Explanation:
Vanadium has a lower electrode potential for the V^(3+)/V^(2+) couple despite V^(2+) being more stable than V^(3+) because the electrode potential is related to the ease with which a species can either gain or lose electrons.
Here’s why V^(3+) has a higher electrode potential (is more positive) compared to V^(2+):
1. **Definition of Electrode Potential:** Electrode potential is a measure of the tendency of a species to gain electrons and reduce. A more positive electrode potential indicates a greater tendency to gain electrons (be reduced).
2. **Stability vs. Oxidation State:** Stability of an ion (V^(2+) or V^(3+)) relates to its tendency to exist in that oxidation state in a given chemical environment.

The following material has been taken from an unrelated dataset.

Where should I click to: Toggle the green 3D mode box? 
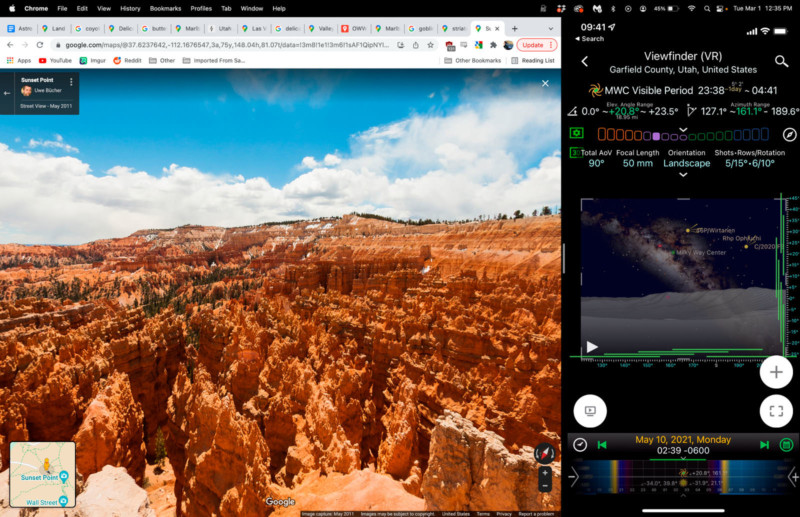pyautogui.click(x=575, y=153)
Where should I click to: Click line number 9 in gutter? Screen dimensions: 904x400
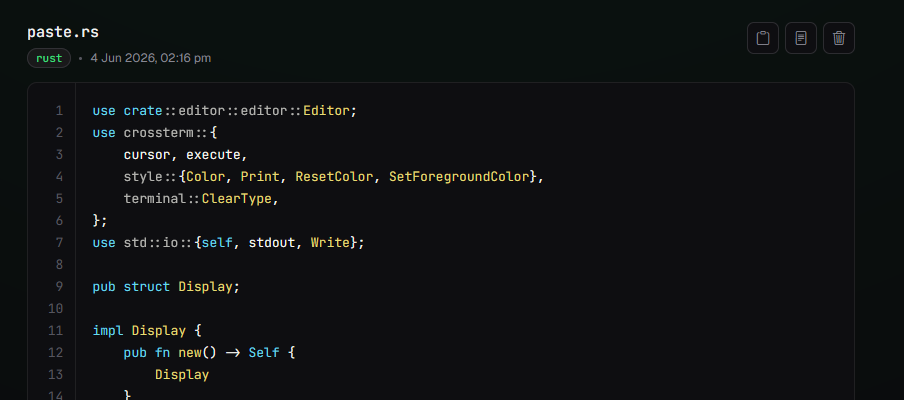click(59, 287)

V^(2+) is indeed more stable than V^(3+) under normal conditions because the +2 oxidation state is favored due to its electronic configuration and the energy considerations.
3. **Electrochemical Considerations:** In electrochemistry, when considering the reduction process (going from V^(3+) to V^(2+)), the species that is easier to reduce (has a greater tendency to gain electrons) will have a less positive (or more negative) electrode potential.
4. **Standard Reduction Potentials:** The standard reduction potential (E°) of the V^(3+)/V^(2+) couple is approximately +0.34 V. This positive value indicates that V^(3+) is easier to reduce (gains electrons more readily) compared to V^(2+). This suggests that V^(2+) has a lower electrode potential (more negative) than V^(3+).
In summary, despite V^(2+) being more stable than V^(3+), the electrode potential of the V^(3+)/V^(2+) couple is positive, indicating that V^(3+) has a higher electrode potential (more positive) than V^(2+). This is because V^(3+) is more readily reduced (gains electrons more easily) compared to V^(2+), which affects the overall electrode potential of the couple.